= Text provided =
───

Twenty thousand Lakota Sioux were waiting to see Kennedy that day, and word of his tears swept through the reservation.

On primary day, June 5, 1968, the last day of the elder Kennedy’s life, he won South Dakota in large part thanks to the Sioux, who a local aide had dismissed as not being voters.

“I go back to Pine Ridge as often as I can,” the younger Kennedy said. “And almost every time I go there, the elders share that story with me.

“They tell me it was the highest voter turnout in the history of the nation and that my father got nearly 100% of the vote. In fact, they say, after all the votes were tallied, only three had been cast against him. And the elders always close that story by saying, ‘We’re still looking for those guys.’”

Acknowledging that Monday was Indigenous Peoples Day, Kennedy said the observance on what was formally only known as Columbus Day, is “a hopeful sign.”

“It shows that our country is now ready to explore and to tell each other the untold histories of those dispossessed people who have previously languished on the margins,” he said. “But today, as the corrupt powers have overtaken our government, the ranks of the dispossessed … not only include indigenous Americans and Black Americans and Hispanic Americans, but also include tens of millions of people living paycheck to paycheck, in financial desperation. 

“The dispossessed also include the legions of the chronically ill, of the addicted, the depressed — 80% of our country cannot afford a middle-class lifestyle,” he said.

“A rising tide of discontent is now swamping our country. There’s a danger in this discontent, but there’s also opportunity and promise. The danger is that the demagogues will hijack it toward fascism, or that our rulers will use it as a pretense for an attack on an existential enemy in another in the long pipelines of continuous wars. 

“The biggest danger that we’ve all seen on a day-to-day basis is that they’ll direct that discontent against each other. As Abraham Lincoln observed, quoting Jesus Christ, ‘a house divided, cannot stand.’ 

“A polarized nation is easy for corrupt powers to manipulate and to control and to strip of its wealth, its freedoms, its equity, its dignity. Those are the dangers,” Kennedy said. “So what is the promise? The promise is a reunion. We are told today that our nation is hopelessly divided. But I have found something different as I travel this country. The most hateful voices, of course, are always the loudest. But there are a lot of quiet Americans who are looking in disgust at the vitriol, the name calling and the venom. They want it to end. They want us to get along.”

Kennedy went on to say he believes there’s “broad agreement” that the country has lost its way. “Americans are weary. They’re tired of the culture war. The phony slogans. The politicians who use the partisan blame game to divide us and keep us at each other’s throats.

“And people suspect these divisions are deliberately orchestrated; that getting us to hate each other is all part of this game. And they’re fed up with being fooled. They’re ready to take back power.

“I’ve come here today to declare our independence from the tyranny of corruption which robs us of affordable lives, our belief in the future and our respect for each other,” Kennedy said at the climax of his remarks. “But to do that I must first declare my own independence. Independence from the Democratic Party and from all other political parties.”

Kennedy’s announcement comes just days after Cornel West, a liberal academic and presidential candidate, announced he is running as an independent, abandoning his efforts to secure the Green Party’s nomination.

To do so and have any chance of winning, both candidates will have to wage an expensive and difficult effort to get on the ballot in all 50 states. At same time, however, it will allow both to run races unencumbered by party rules and dictates.

───

= Data block =
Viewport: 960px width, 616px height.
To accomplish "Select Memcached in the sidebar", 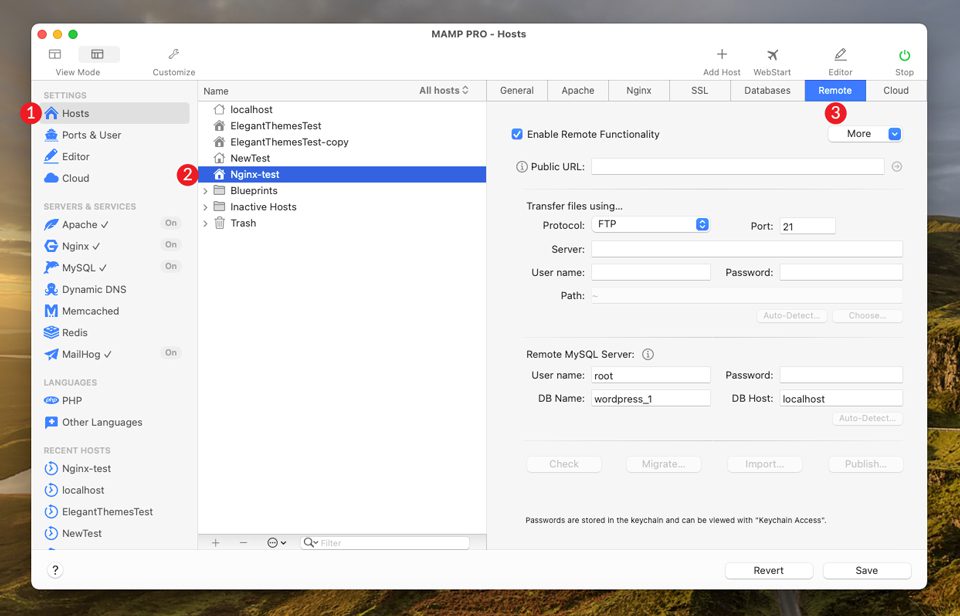I will click(90, 311).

───

= Task directions =
Duplicate the passage of the Kennedy announcement text from "Kennedy’s announcement comes" to "rules and dictates.".

= Complete answer =
Kennedy’s announcement comes just days after Cornel West, a liberal academic and presidential candidate, announced he is running as an independent, abandoning his efforts to secure the Green Party’s nomination.

To do so and have any chance of winning, both candidates will have to wage an expensive and difficult effort to get on the ballot in all 50 states. At same time, however, it will allow both to run races unencumbered by party rules and dictates.